Ante todo, quiero aclarar que no comparto las paranoias conspiracionistas. Sé que los medios de comunicación pueden manipular mucho las cosas, que con demasiada frecuencia las cosas no son lo que nos muestran, pero de ahí a pensar que ya opera el Ministerio de la Verdad y que prácticamente nada de lo que vemos es real (casi como si viviéramos en laMatrix) hay un largo trecho. Lo que sí encontré fascinante del libro es la descripción de una lógica, del modus operandi que no requiere siquiera una intencionalidad ni una institucionalidad, sino que se va dando casi por sí solo y nos convierte en vulnerables. No es necesario que exista una pieza 101 ni minutos de odio para que situaciones similares a éstas se den, basta con que la lógica de utilizarlas exista en nuestros comportamientos humanos. Más de una vez he podido sentir aquella sensación de Winston Smith, llegando a dudar del número de dedos que efectivamente le están mostrando; más de una vez he sentido (y me imagino que muchos de ustedes lo habrán sentido también) que "debo" pensar algo, contrario a lo que la evidencia me muestra. Puede que todos en alguna ocasión hayamos tenido que aprender el arte del doblepensar.
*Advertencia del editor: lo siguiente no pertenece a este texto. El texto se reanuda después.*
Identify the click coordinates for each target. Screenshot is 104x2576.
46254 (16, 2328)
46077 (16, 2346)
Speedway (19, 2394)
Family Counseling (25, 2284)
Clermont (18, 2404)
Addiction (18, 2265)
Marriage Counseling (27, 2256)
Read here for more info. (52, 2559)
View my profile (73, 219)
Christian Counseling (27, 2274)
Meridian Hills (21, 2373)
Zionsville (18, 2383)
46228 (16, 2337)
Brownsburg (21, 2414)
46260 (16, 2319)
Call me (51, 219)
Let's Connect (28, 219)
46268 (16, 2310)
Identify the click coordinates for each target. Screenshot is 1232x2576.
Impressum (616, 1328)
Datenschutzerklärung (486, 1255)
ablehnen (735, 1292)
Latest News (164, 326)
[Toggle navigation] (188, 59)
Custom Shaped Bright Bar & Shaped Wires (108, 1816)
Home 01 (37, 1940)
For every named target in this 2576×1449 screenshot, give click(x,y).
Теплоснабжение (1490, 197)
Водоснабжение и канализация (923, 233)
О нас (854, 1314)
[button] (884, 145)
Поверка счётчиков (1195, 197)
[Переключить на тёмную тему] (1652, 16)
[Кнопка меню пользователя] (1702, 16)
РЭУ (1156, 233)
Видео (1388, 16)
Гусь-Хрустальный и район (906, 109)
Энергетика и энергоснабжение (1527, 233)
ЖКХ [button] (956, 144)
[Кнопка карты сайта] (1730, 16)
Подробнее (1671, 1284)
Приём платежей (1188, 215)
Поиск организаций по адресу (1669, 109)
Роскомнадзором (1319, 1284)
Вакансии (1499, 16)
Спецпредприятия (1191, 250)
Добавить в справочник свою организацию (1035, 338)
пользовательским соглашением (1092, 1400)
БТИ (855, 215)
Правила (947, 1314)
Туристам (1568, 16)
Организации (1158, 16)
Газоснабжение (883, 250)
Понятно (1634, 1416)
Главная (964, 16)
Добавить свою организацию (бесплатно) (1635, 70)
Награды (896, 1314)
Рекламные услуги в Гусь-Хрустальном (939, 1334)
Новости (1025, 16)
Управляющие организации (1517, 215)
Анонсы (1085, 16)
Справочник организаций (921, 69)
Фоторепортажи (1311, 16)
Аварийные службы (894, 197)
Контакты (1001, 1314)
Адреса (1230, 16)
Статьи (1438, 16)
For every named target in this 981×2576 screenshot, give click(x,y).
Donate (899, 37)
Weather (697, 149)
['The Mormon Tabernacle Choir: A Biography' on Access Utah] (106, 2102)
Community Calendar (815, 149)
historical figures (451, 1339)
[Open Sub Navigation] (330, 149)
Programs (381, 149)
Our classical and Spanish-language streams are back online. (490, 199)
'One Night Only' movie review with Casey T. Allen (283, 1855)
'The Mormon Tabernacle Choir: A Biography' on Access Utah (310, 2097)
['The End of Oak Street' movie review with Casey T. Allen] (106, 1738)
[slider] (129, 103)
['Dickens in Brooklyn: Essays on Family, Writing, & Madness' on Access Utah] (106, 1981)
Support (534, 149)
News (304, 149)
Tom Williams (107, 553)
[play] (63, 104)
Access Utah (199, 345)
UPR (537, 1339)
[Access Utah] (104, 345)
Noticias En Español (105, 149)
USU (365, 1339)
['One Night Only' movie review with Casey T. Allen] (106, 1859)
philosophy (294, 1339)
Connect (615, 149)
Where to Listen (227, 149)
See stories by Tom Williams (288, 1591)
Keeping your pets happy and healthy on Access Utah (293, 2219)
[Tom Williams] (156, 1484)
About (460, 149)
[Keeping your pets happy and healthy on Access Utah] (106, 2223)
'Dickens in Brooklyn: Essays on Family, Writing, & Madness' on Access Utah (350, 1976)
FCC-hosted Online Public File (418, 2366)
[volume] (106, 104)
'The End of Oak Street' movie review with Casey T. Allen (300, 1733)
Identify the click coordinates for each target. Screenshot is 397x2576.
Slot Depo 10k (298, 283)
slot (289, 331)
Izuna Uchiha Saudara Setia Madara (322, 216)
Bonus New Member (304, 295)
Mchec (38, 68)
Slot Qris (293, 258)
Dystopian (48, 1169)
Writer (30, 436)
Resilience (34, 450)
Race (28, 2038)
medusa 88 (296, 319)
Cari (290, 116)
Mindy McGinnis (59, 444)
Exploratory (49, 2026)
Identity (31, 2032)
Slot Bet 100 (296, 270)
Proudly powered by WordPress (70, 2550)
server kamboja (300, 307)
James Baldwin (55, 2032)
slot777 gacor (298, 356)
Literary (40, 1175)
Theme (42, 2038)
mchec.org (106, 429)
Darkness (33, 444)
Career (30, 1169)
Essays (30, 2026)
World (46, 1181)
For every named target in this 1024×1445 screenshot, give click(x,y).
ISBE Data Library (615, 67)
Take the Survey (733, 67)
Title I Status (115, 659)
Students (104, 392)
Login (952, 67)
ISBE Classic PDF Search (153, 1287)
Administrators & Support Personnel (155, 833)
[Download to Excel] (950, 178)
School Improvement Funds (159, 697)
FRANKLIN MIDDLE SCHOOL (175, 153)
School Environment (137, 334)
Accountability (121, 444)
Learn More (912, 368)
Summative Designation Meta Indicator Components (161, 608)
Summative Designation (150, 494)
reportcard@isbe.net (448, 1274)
Pero el temor más real que me aqueja hoy tiene que ver con el uso del lenguaje. De hecho, como profesor de matemáticas, más de una vez he constatado que la principal dificultad para aprender matemáticas es el uso deficiente del lenguaje. Ojo que no hablo de los garabatos, es posible hablar bien y usar garabatos. Me refiero sobre todo al culto del hablar mal, de escribir mal, de redactar todo mal que, a fin de cuentas, es un símbolo de una pobreza del lenguaje quizás conscientemente adoptada, pero peligrosamente invasiva. Quizás la mayor crítica que siempre me toca recibir es el uso de vocabulario técnico como profesor de matemáticas. Y muchas veces me ha tocado tomar la descripción de Orwell de la neolengua: lo que no puede ser expresado en el lenguaje no puede ser pensado. Para pensar más y mejor, es preciso un lenguaje mejor. Si reducimos los significados, si cortamos las palabras, reducimos también la posibilidad de pensar. Y éste es mi temor real: ver que los muchachos de nuestro tiempo rinden un verdadero culto a lo mal escrito, a las palabras sin ortografía y, mucho más grave aun, con una gramática horrorosa que apenas les permite comprender instrucciones sencillas y operacionales. Entre sus palabras pobladas de k, h y x, sin vocales, entre sus redundancias y aberraciones gramaticales se incuba un cáncer cerebral horrendo, que reduce significados, que embrutece. Sin necesidad de un ministerio, el despojo mental gana terreno.
Gracias a Dios aun no existe el Gran Hermano. Pero qué fácil se le va haciendo el camino. Qué dramática castración de la capacidad de pensar. Alguno dirá que he envejecido, otros sabrán que siempre he sido así. Pero Dios mío, tengo miedo. Tengo miedo.